Exercise prompt → Leave out the pictures and restate exactly, and only, the lines from the one that contains "Select the Listen speaker tool" through the final line of the material below.

....

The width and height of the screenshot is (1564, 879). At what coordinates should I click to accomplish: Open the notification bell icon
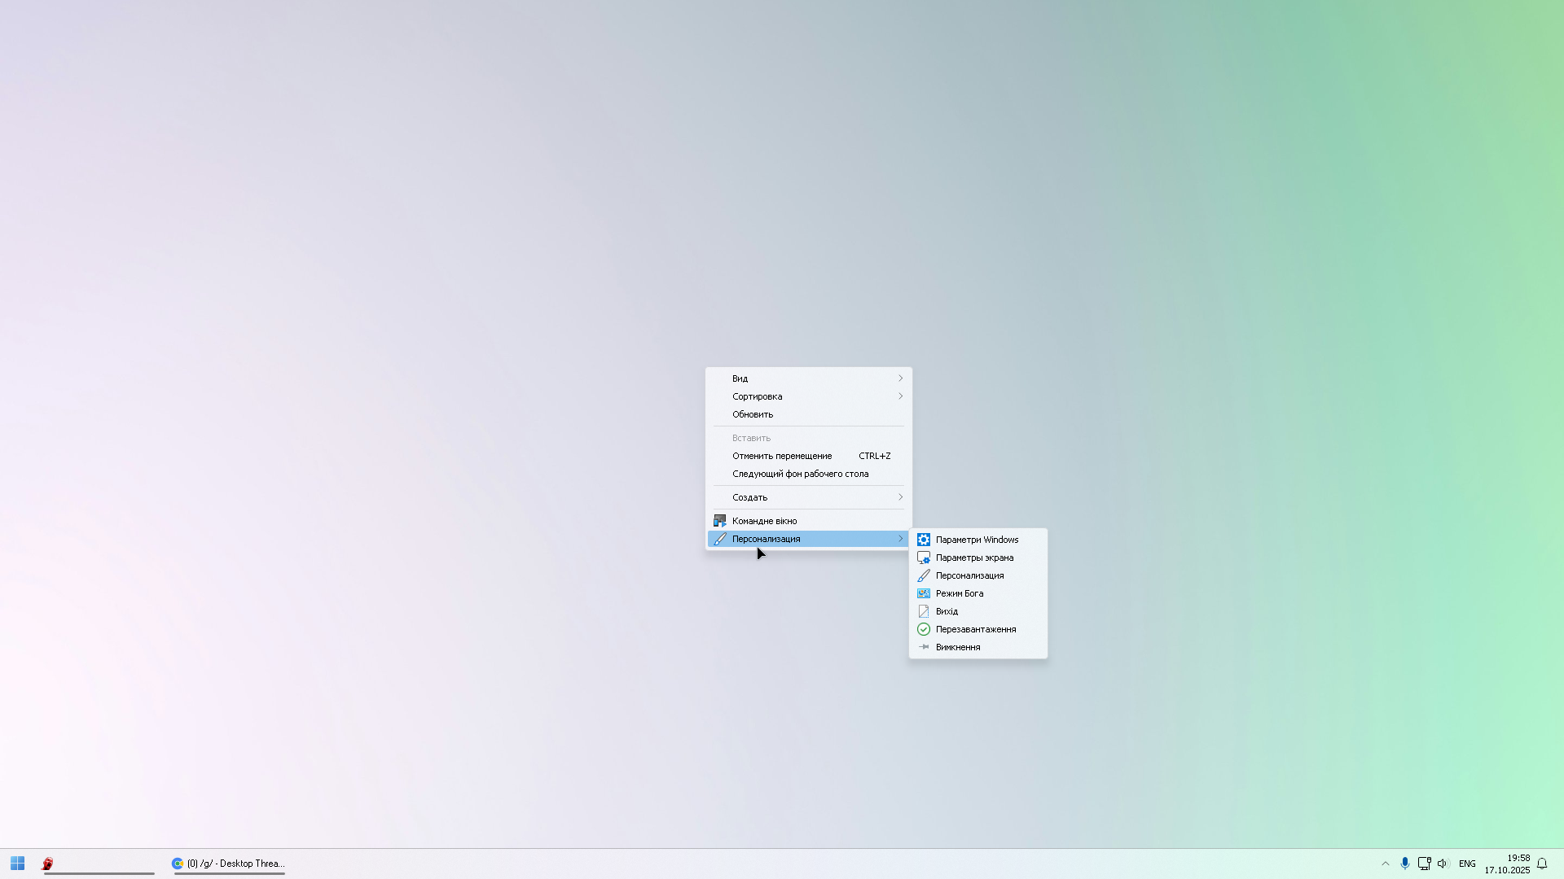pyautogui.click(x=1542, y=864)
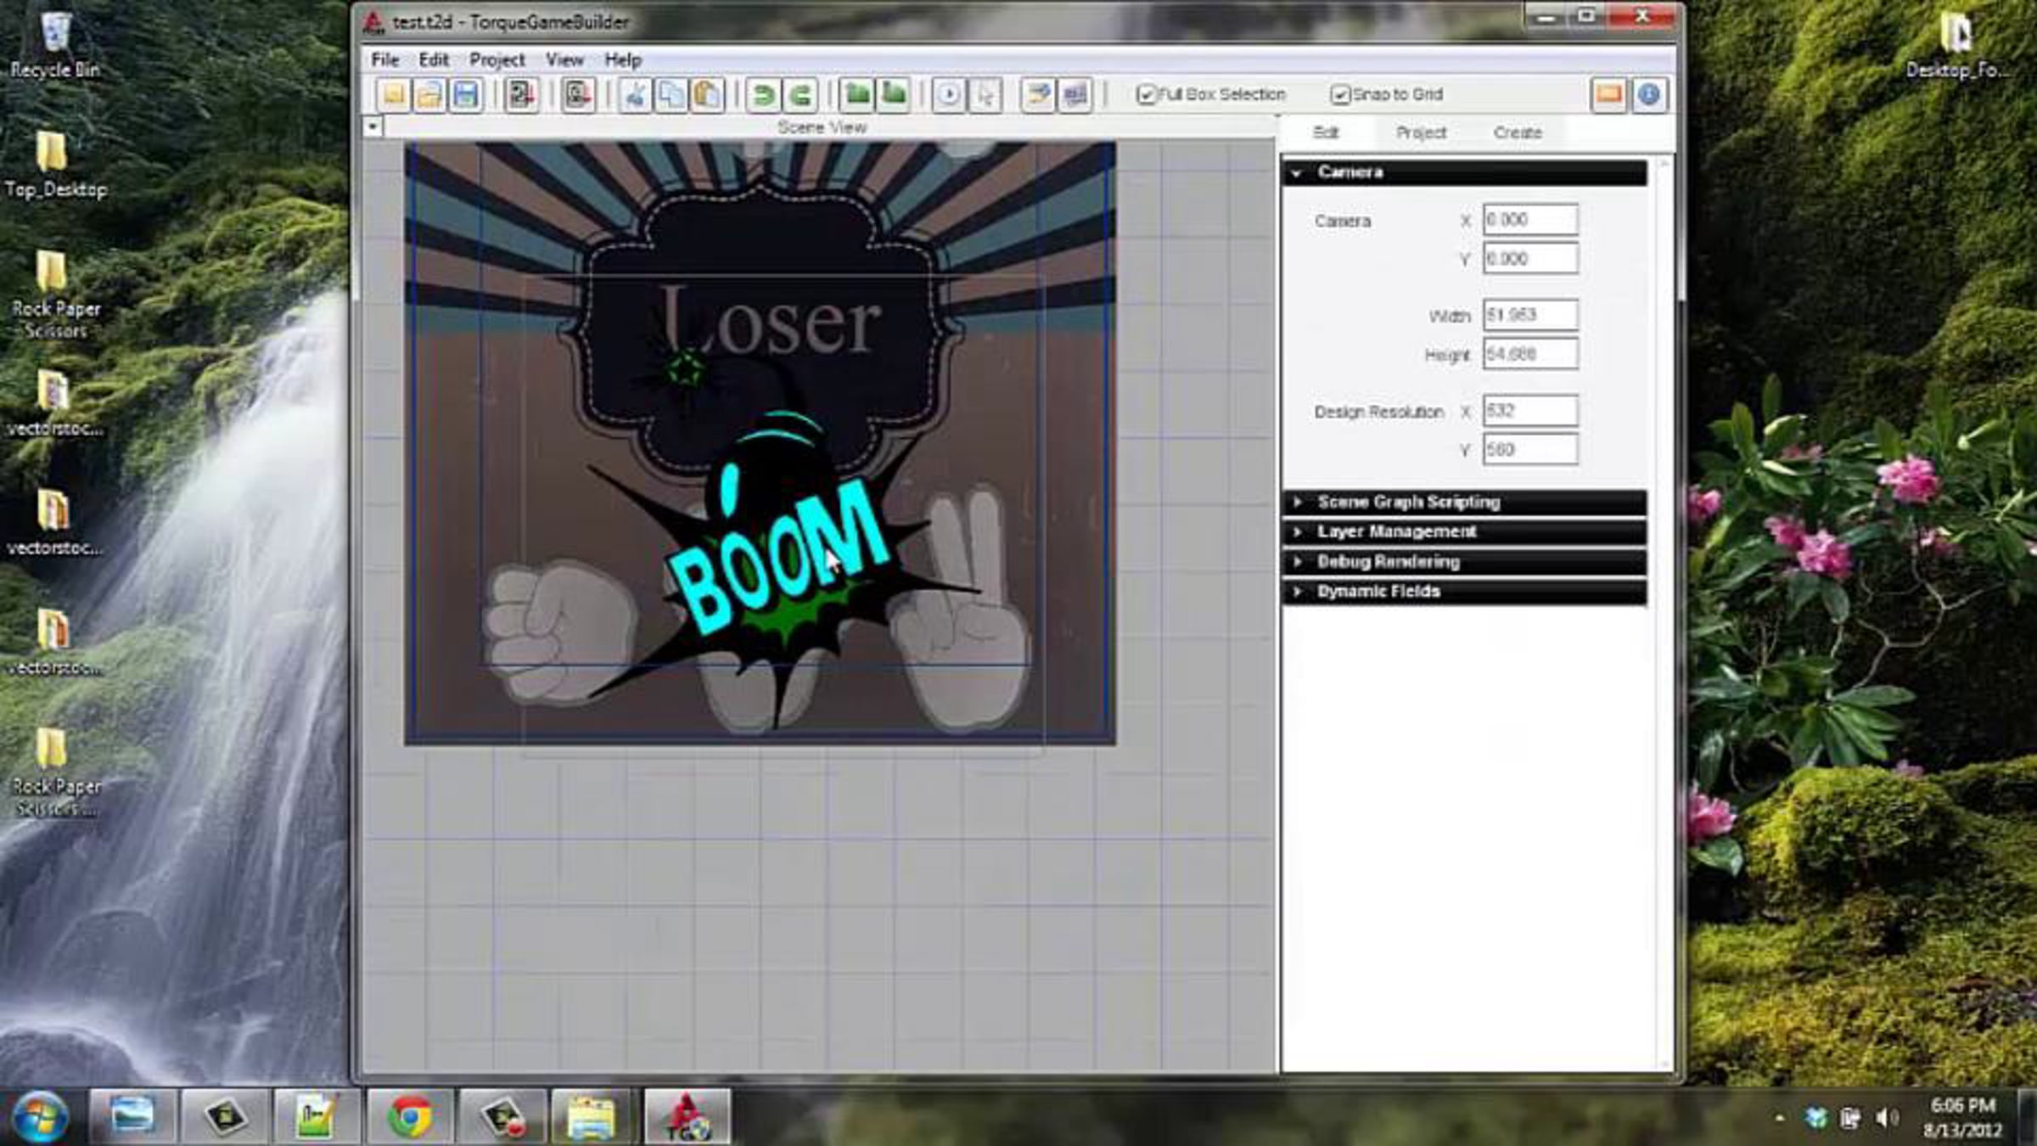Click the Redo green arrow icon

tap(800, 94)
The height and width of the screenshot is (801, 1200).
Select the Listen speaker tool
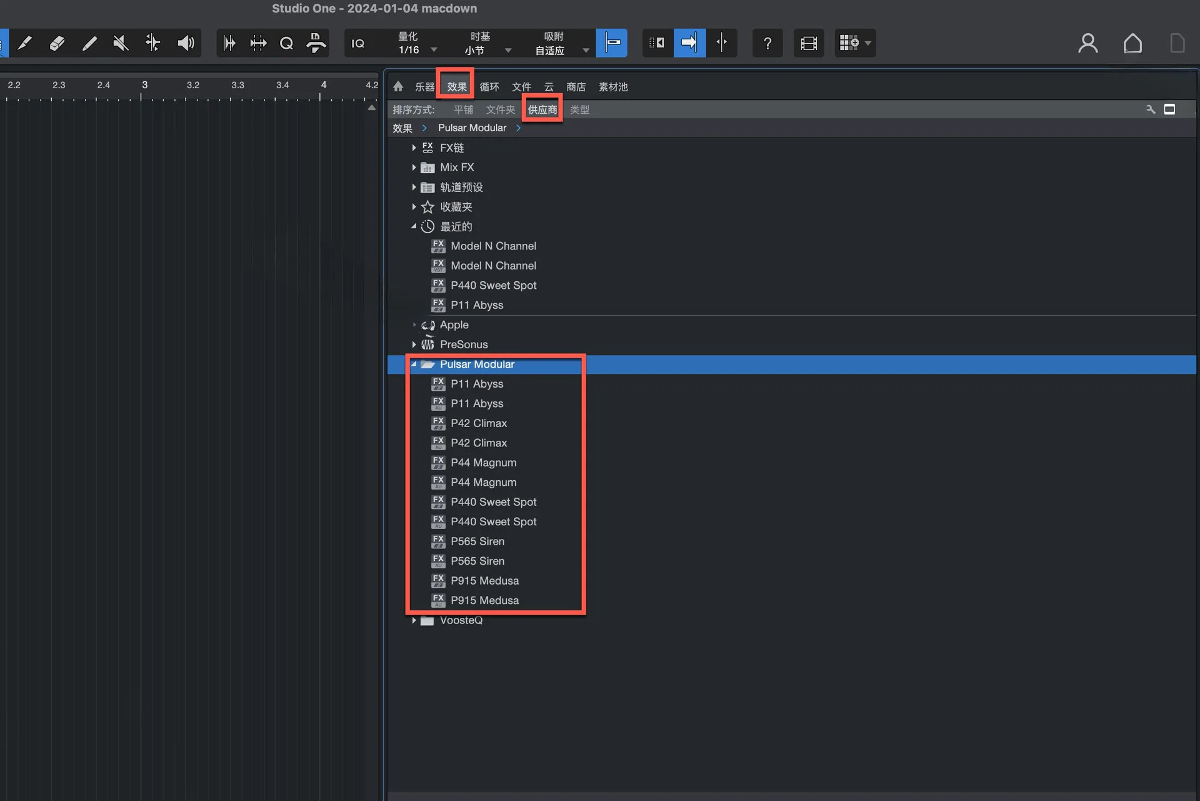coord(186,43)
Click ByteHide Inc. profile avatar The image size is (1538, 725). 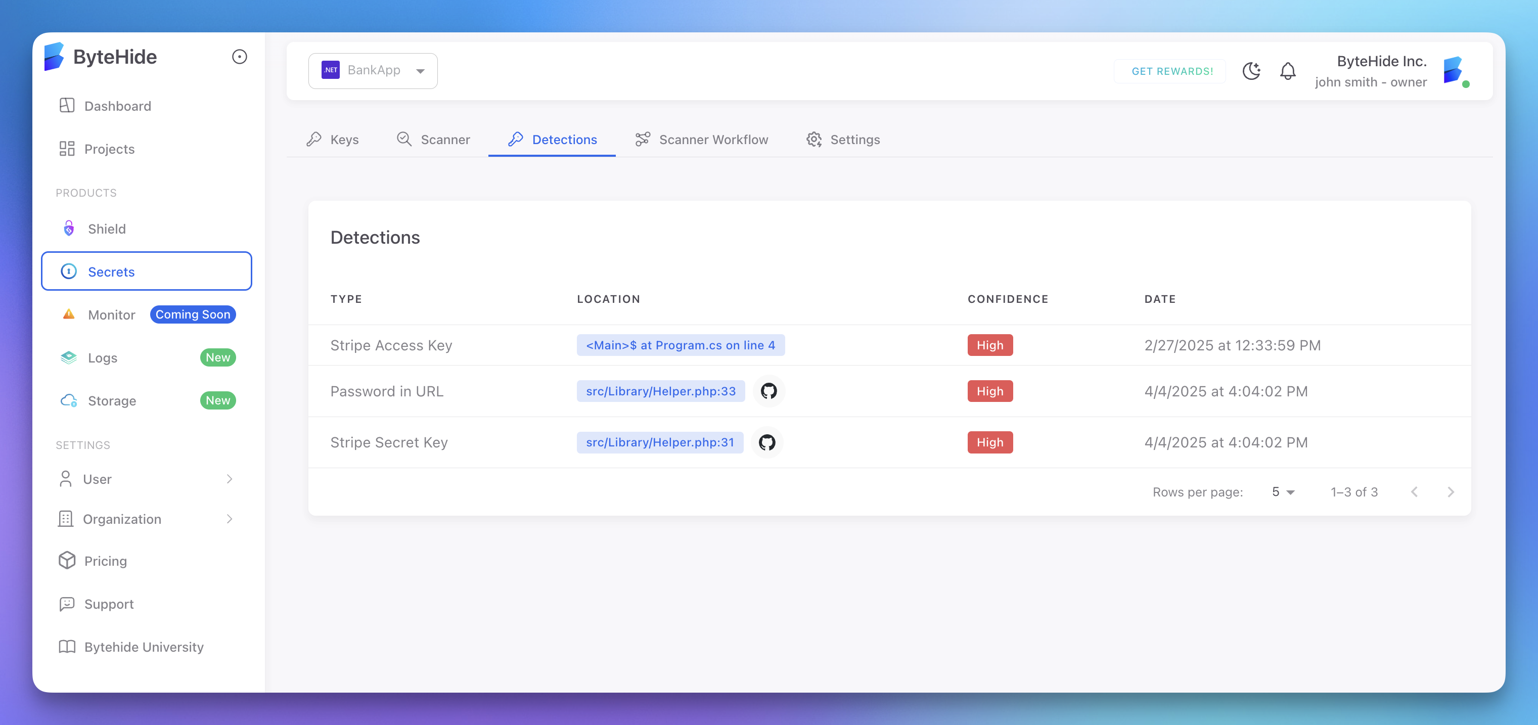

....

Task output →
Select the Listen speaker tool
coord(186,43)
Click ByteHide Inc. profile avatar The image size is (1538, 725). 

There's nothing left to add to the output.